Browser-Based Load Testing Without Breaking the Bank

Last month, droves of Bruce Springsteen fans lined up at SeatGeek.com to buy tickets to see the Boss. It was one of our highest demand onsales in SeatGeek history, and it went by like a breeze, a success owed in part to our investment in browser-based load testing. We thought this would be a good opportunity to share how we built our own browser-based load testing tool to keep our software in tip-top shape using AWS Batch and Playwright at an astonishingly low price.

In a load test, we simulate the behavior of multiple users interacting with an application to see how that application responds to traffic. These users can be, and often are, simulated on the protocol level: a burst of purchases during a flash sale comes in the form of thousands of HTTP requests against a /purchase endpoint, a spike in sign-ons to a chatroom comes in the form of websocket connections, etc. This method for load testing is called protocol-based load testing and comes with a vast ecosystem of tooling, such as JMeter, Taurus, and Gatling. It is also relatively cheap to run: I, for example, can run a test that spawns a few thousand HTTP requests from my laptop without issues.

Browser-based load testing, alternatively, simulates users on the browser level: a burst of purchases during a flash sale comes in the form of thousands of real-life browser sessions connecting to our website and submitting purchases on its checkout page. Browser-based load testing allows us to simulate users more closely to how they actually behave and to decouple our tests from lower-level protocols and APIs, which may break or be entirely redesigned as we scale our systems.

But browser-based load testing comes with a much sparser tooling ecosystem. And, importantly, it is not so cheap: I, for example, can barely run one browser on my laptop without overheating; I wouldn’t ever dare to run one thousand. Once we get into the territory of requiring tens or hundreds of thousands of users for a test, even modern cloud solutions present difficulties in running the necessary compute to power so many browser sessions at once.

This post details how (and why) we built our own browser-based load testing tool using AWS Batch and Playwright to simulate 50,000+ users without breaking the bank.

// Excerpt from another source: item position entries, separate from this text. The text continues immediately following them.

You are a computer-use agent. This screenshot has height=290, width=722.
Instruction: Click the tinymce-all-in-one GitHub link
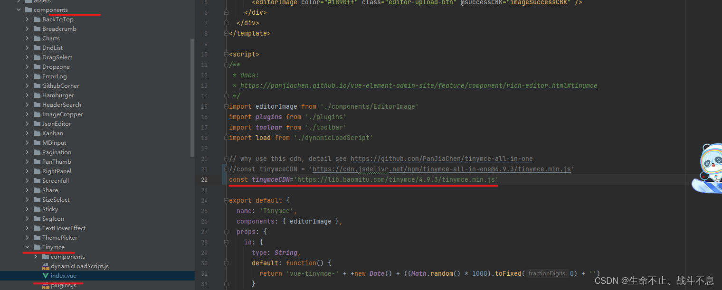[442, 159]
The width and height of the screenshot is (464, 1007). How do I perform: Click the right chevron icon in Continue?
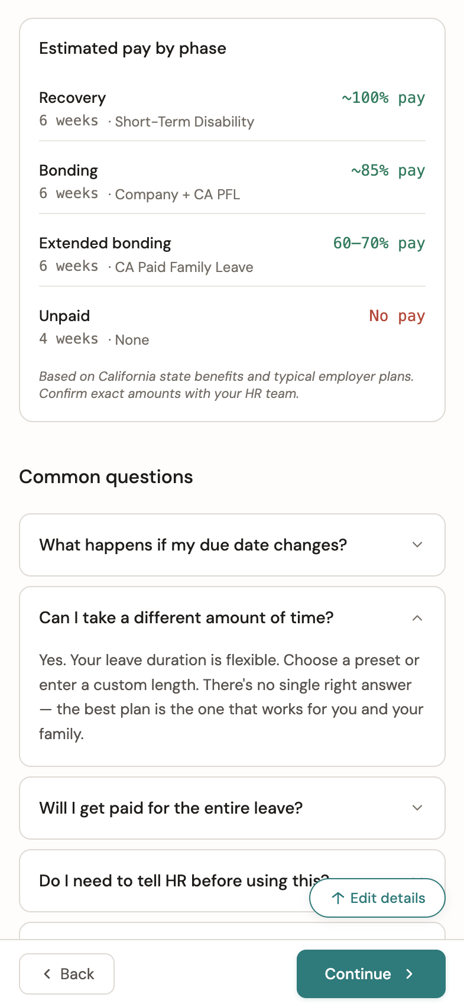[x=410, y=974]
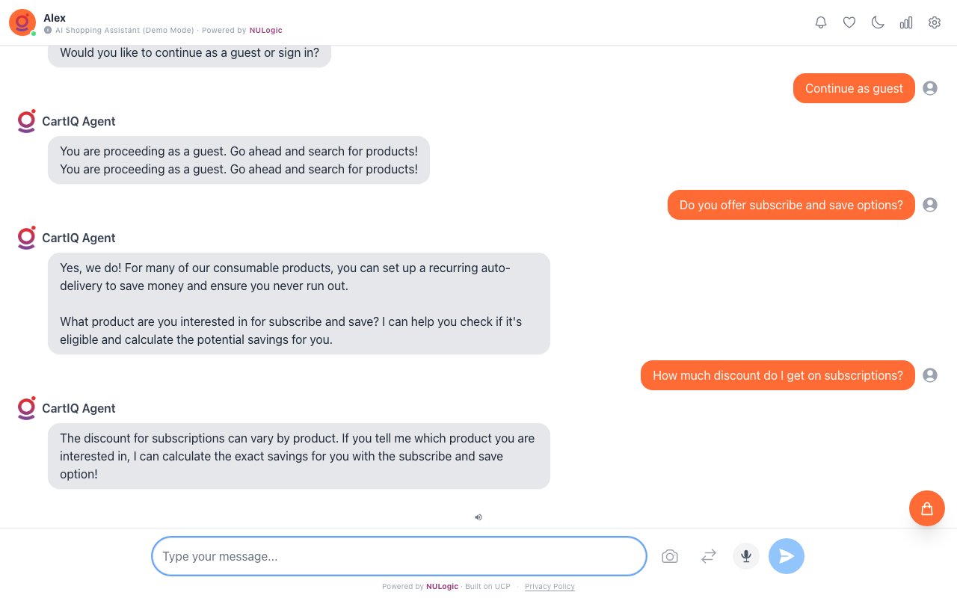Open the floating shopping bag cart

point(927,508)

Browser-based load testing at SeatGeek

The desire for browser-based load testing at SeatGeek began as we developed our in-house application for queueing users into high demand ticket onsales. You can learn more about the application in our QCon talk and podcast on the subject. In short, users who visit an event page for a high demand ticket onsale are served a special web application and granted a queue token that represents their place in line for the sale. The web application communicates with our backend via intermediary code that lives at the edge to exchange that queue token into an access token once the user is admitted entry, which allows the user to view the onsale’s event page. Edge cases, bottlenecks, and competing interests pile on complexity quickly and demand rapid iteration on how we fairly queue users into our site. Notice for a high demand onsale can come to us at any time, and we need to always be prepared to handle that traffic.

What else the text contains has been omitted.